Cour Administrative d'Appel de Lyon, 27 novembre 2003, Mlle
Nadjet Ben Abdallah
Extrait du Rapport public du Conseil d'Etat concernant cet arrêt : Le
tribunal administratif de Lyon, par une décision du 8 juillet 2003 87, a jugé
que le port du voile pour une fonctionnaire contrôleur du travail dans
l'exercice de ses fonctions, était contraire au principe de laïcité de l'État.

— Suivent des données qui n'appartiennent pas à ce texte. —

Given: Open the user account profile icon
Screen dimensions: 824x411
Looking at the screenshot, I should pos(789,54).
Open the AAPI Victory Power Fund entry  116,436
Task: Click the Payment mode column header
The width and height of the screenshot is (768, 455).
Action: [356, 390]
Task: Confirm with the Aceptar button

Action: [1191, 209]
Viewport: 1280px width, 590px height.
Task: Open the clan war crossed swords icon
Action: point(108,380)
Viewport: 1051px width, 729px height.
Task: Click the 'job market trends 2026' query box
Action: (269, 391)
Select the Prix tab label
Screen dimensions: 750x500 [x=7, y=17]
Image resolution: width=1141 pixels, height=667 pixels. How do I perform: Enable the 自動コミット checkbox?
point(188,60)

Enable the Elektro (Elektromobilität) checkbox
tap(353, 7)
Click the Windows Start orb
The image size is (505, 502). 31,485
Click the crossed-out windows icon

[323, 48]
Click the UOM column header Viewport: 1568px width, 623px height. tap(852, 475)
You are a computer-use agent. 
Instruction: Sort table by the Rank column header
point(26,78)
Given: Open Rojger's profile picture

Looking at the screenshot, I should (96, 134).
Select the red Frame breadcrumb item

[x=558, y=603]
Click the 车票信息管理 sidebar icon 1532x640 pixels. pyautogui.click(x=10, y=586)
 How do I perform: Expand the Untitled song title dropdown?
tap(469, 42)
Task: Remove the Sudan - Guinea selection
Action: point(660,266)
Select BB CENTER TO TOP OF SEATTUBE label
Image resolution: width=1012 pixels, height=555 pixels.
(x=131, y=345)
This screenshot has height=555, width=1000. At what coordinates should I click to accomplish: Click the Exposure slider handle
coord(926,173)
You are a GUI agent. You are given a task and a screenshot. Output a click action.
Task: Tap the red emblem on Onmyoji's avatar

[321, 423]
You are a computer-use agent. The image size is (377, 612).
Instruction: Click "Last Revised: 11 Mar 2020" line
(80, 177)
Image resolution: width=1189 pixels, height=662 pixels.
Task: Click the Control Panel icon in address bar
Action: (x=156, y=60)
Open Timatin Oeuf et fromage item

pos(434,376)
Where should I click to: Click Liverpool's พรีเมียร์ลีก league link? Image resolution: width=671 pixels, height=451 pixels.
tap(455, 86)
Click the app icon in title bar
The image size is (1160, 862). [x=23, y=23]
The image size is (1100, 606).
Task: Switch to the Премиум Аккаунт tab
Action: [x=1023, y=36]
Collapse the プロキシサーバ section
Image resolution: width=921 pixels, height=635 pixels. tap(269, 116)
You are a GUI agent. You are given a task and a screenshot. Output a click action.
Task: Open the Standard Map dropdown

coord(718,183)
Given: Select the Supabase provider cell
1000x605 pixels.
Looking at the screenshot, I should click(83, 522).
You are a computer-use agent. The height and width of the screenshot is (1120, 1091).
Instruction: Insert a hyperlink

La cour administrative d'appel de Lyon, saisie de cette même affaire, a
également estimé, en se fondant sur le principe de laïcité de la République,
que le fait pour un agent public de manifester dans l'exercice de ses fonctions
ses croyances religieuses, notamment en portant un signe destiné à marquer son
appartenance à une religion, constituait un manquement à ses obligations
professionnelles et donc une faute.
Note :
cet arrêt fait l'objet d'un recours en cassation devant le Conseil d'Etat.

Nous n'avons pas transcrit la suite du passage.